(Data on locating visible targets)

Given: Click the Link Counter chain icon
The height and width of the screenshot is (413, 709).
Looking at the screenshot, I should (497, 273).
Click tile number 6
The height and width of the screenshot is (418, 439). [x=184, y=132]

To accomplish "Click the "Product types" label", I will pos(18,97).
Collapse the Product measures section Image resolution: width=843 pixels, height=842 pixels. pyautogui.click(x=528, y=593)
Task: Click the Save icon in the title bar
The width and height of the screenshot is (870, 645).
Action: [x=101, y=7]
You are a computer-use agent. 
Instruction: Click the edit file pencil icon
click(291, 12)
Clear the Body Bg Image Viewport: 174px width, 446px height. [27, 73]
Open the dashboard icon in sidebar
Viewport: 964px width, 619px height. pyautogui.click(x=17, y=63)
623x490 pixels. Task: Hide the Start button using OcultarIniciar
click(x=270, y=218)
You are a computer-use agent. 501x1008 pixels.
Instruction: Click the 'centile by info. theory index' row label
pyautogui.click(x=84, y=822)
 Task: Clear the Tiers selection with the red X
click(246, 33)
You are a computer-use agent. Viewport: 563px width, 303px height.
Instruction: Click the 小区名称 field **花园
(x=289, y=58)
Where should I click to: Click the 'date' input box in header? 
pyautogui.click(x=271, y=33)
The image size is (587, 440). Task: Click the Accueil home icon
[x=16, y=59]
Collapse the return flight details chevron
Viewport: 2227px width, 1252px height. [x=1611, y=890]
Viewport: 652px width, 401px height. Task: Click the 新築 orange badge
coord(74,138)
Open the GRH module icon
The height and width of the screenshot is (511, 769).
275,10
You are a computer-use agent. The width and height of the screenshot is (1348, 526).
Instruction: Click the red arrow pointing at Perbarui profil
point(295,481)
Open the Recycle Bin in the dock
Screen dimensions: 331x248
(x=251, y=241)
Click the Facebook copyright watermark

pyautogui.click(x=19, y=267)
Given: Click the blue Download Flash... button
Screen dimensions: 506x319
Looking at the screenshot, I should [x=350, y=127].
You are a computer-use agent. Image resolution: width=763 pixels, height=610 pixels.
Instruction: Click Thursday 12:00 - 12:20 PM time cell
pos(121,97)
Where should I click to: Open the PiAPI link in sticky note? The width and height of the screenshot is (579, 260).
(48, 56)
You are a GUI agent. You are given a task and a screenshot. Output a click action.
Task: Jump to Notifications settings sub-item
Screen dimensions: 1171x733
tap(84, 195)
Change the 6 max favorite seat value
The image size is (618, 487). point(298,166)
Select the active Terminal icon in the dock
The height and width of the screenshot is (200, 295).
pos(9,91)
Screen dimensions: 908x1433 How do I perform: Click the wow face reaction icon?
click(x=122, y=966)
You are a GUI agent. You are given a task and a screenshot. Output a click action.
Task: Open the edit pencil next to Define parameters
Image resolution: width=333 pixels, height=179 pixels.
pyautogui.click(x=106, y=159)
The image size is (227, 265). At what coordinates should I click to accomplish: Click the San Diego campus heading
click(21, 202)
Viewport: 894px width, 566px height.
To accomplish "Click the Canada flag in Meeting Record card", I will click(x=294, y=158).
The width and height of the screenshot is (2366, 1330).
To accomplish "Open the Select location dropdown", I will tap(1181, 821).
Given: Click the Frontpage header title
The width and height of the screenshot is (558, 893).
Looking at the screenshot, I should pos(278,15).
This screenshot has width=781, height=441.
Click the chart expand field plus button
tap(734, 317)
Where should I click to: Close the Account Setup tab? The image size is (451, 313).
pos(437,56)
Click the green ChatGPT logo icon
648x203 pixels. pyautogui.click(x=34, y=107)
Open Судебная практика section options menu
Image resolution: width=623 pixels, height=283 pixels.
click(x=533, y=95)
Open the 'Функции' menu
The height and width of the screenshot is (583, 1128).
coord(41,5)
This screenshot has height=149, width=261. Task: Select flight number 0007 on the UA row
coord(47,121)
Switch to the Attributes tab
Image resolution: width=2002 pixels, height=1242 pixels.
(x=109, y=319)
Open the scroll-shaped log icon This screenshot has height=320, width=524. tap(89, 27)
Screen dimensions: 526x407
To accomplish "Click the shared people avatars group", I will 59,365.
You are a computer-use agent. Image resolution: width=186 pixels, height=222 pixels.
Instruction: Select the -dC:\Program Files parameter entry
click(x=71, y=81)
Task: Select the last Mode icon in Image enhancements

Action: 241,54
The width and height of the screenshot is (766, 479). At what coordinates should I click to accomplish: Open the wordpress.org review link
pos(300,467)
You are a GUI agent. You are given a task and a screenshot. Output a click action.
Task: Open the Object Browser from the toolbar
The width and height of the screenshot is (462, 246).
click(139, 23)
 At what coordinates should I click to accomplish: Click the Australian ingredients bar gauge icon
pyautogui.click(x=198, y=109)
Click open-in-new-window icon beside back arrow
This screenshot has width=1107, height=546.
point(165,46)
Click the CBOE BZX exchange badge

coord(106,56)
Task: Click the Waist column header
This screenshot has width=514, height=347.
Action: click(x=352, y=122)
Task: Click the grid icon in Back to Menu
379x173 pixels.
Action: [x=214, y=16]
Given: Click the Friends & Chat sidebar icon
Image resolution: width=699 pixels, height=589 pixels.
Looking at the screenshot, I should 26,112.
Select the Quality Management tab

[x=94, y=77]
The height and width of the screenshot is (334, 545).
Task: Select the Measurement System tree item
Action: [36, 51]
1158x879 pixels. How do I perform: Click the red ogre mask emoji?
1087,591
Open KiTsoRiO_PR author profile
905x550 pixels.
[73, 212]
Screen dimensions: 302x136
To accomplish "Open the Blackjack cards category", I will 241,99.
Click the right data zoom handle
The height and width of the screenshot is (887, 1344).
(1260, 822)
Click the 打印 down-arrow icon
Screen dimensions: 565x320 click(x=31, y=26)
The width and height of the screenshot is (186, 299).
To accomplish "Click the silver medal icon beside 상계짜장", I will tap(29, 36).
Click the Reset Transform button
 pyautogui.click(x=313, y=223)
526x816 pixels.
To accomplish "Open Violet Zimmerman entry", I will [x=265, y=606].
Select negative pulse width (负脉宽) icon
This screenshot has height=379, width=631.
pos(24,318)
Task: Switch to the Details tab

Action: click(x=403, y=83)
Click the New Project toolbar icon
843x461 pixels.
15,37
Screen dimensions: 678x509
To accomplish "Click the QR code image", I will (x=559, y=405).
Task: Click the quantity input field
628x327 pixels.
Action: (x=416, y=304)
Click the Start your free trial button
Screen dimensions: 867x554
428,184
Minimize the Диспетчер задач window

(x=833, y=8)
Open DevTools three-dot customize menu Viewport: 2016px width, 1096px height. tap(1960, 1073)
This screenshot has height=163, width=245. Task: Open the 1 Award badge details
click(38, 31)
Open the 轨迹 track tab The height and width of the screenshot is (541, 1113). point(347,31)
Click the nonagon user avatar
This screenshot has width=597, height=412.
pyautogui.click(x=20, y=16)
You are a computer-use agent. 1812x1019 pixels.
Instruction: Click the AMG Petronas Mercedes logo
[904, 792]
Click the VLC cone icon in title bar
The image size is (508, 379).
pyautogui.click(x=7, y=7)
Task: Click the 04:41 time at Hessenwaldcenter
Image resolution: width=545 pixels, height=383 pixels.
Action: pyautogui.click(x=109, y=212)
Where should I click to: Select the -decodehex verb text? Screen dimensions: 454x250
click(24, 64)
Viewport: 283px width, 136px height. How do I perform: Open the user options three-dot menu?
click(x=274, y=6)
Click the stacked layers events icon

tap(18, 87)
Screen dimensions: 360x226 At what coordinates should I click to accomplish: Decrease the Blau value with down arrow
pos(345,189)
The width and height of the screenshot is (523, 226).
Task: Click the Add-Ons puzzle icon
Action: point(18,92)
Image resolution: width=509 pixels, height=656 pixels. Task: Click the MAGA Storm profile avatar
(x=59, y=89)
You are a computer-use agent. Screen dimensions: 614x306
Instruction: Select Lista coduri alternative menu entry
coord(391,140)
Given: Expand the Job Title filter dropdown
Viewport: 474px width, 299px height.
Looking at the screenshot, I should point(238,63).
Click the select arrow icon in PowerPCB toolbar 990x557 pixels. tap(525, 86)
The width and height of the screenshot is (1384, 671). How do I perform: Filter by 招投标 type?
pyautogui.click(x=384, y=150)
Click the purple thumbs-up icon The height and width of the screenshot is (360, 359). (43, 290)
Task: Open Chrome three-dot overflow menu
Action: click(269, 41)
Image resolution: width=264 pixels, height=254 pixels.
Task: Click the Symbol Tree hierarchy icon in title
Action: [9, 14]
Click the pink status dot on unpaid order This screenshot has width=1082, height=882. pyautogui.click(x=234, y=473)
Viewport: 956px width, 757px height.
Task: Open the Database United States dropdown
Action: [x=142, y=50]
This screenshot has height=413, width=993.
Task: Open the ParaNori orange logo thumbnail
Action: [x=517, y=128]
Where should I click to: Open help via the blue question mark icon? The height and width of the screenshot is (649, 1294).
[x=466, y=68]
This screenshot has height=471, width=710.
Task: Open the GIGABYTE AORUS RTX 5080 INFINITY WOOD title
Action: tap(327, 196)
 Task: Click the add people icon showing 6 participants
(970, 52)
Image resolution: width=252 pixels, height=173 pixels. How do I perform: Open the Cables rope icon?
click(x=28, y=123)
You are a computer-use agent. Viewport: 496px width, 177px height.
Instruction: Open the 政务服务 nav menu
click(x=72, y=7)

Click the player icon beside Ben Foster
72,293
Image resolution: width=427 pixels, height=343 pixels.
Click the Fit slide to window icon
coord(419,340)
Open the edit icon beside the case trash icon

### Task brief
Extract and repeat, word for word, the entries from the line containing "Viewport: 894px width, 566px height." through the line containing "will tap(1181, 821).", both lines included.

### Solution to this problem
Viewport: 894px width, 566px height.
To accomplish "Click the Canada flag in Meeting Record card", I will click(x=294, y=158).
The width and height of the screenshot is (2366, 1330).
To accomplish "Open the Select location dropdown", I will tap(1181, 821).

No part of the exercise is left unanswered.